Moving onto the diving ducks, the Tufted Duck is probably the species most commonly encountered on still, fresh water such as lochs and ponds. The drake is a real dandy, dressed simply but smartly in black and white, with a bright yellow eye and rakish ‘pony-tail’ on the back of his head. The female, typically, is more dowdy and lacks the ‘tuft’. Look out for these on Sand Loch throughout the year – but in common with most ducks, they’ll be looking their best during the winter months.
The Goldeneye is a duck that’s at home on both fresh and salt water. They breed scarcely in Scotland, with Speyside and upper Deeside the main strongholds, but most of our overwintering Goldeneye are immigrants from the Continent. During the winter months they can be found on lochs, estuaries and sheltered inshore waters, where they feed on small fish and aquatic invertebrates. They’re worth seeking out if only to witness the male’s frankly ridiculous display, wherein he just about folds himself in half while making a squeezing noise, all to impress the ladies. A true touch of class.
Finally, it’d be almost rude to write a piece about ducks at Forvie without mentioning the Eider. An out-and-out salt-water specialist, Eiders rely on a supply of shellfish food, such as Mussels, to see them through the winter. The Ythan Estuary meets that requirement, and consequently Eiders can be seen throughout the year here. But it’s now that they’re looking their best, with the drakes beginning to display to the ducks in readiness for next year’s breeding season.

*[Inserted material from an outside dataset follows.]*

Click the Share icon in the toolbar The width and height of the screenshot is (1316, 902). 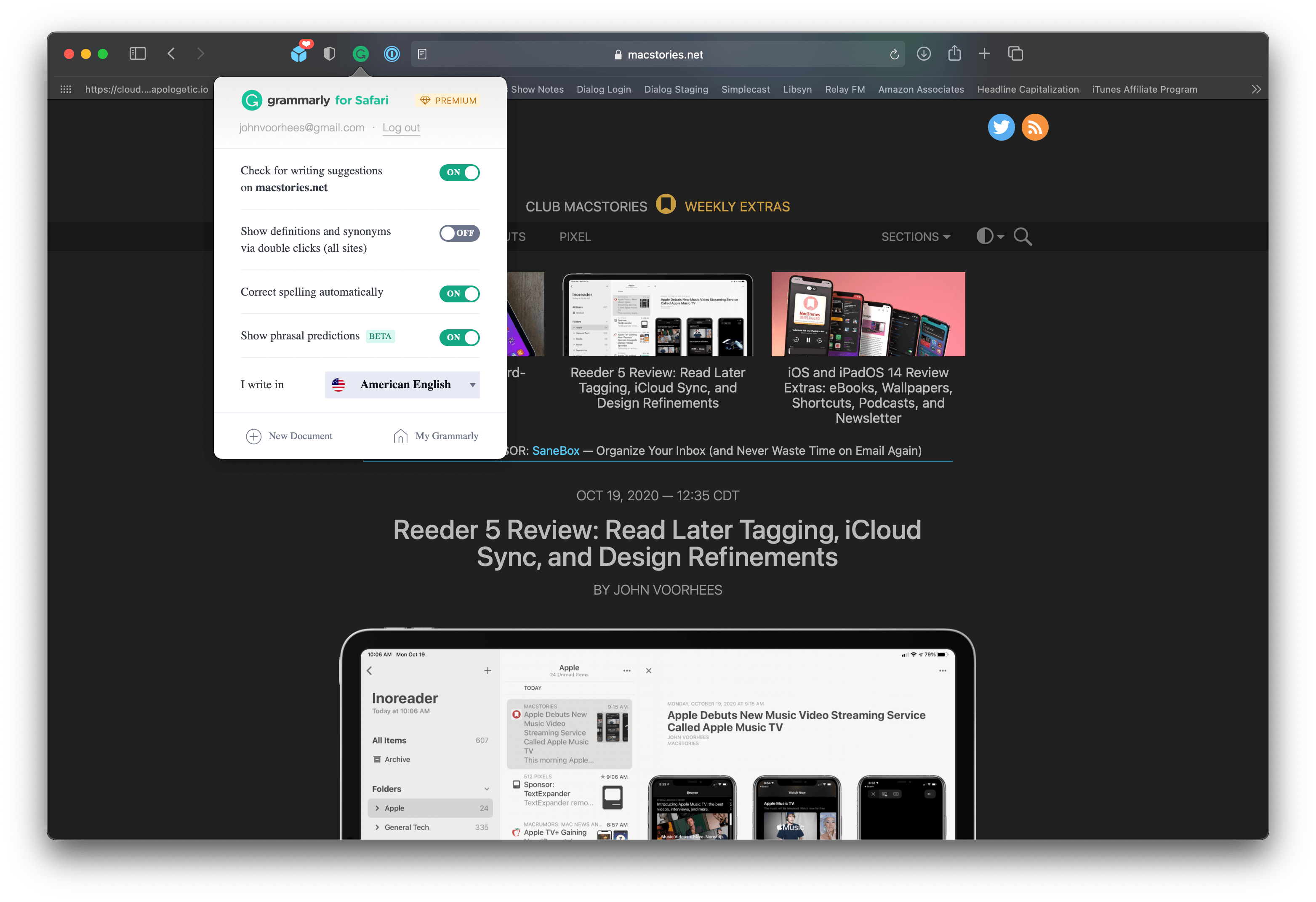(x=955, y=54)
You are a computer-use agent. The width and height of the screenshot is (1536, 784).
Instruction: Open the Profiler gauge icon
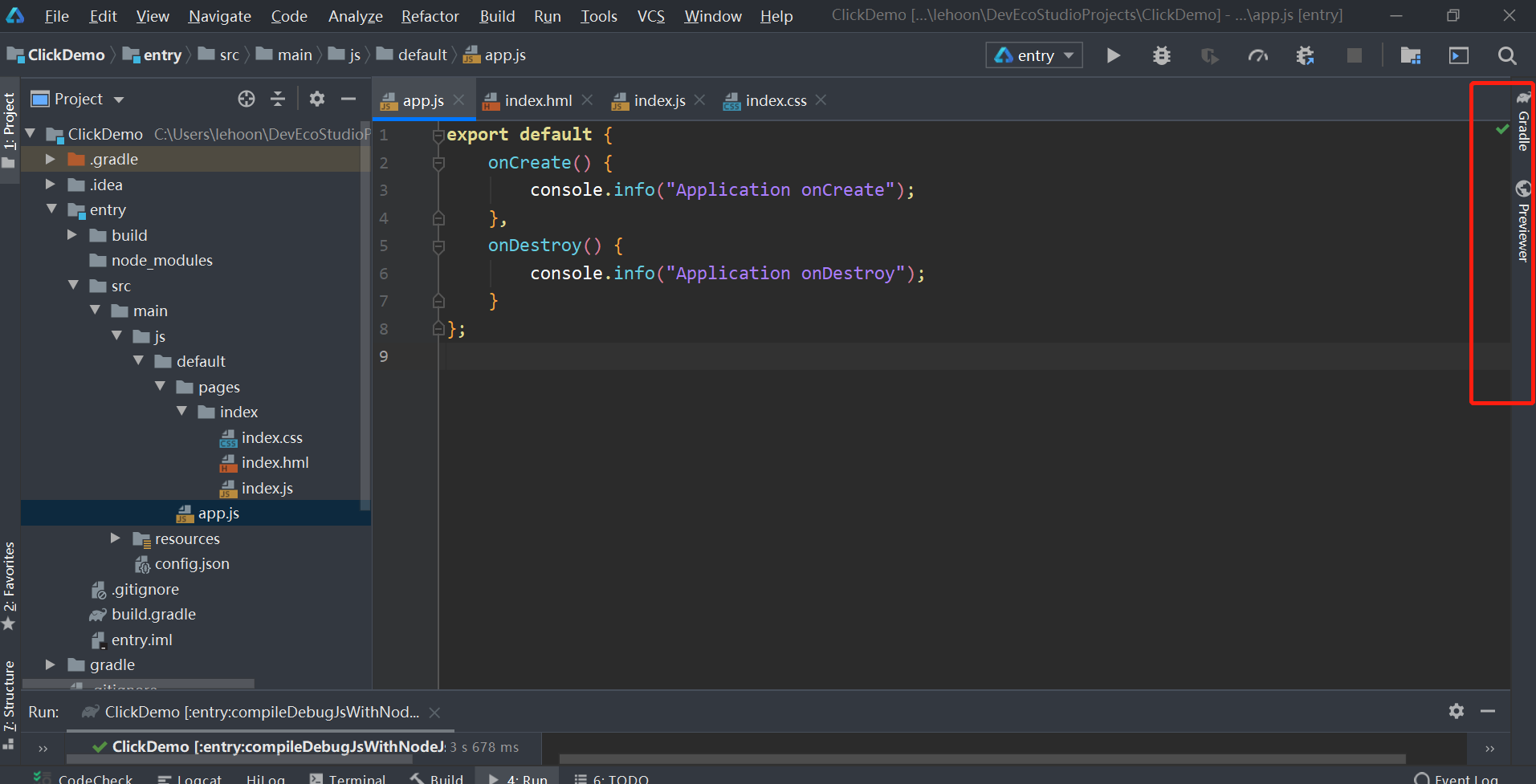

In this sense, ducks are often one of the first indicators of spring, even though it currently seems a long way off. If you suffer the doldrums during this, the lowest ebb of the year, prescribing yourself a little bit of ‘duck therapy’ isn’t the worst idea. Besides their bright colours and melodic voices, these birds are simply full of the joys of spring, even before the year has turned. Don’t think of it as midwinter – just the duck season.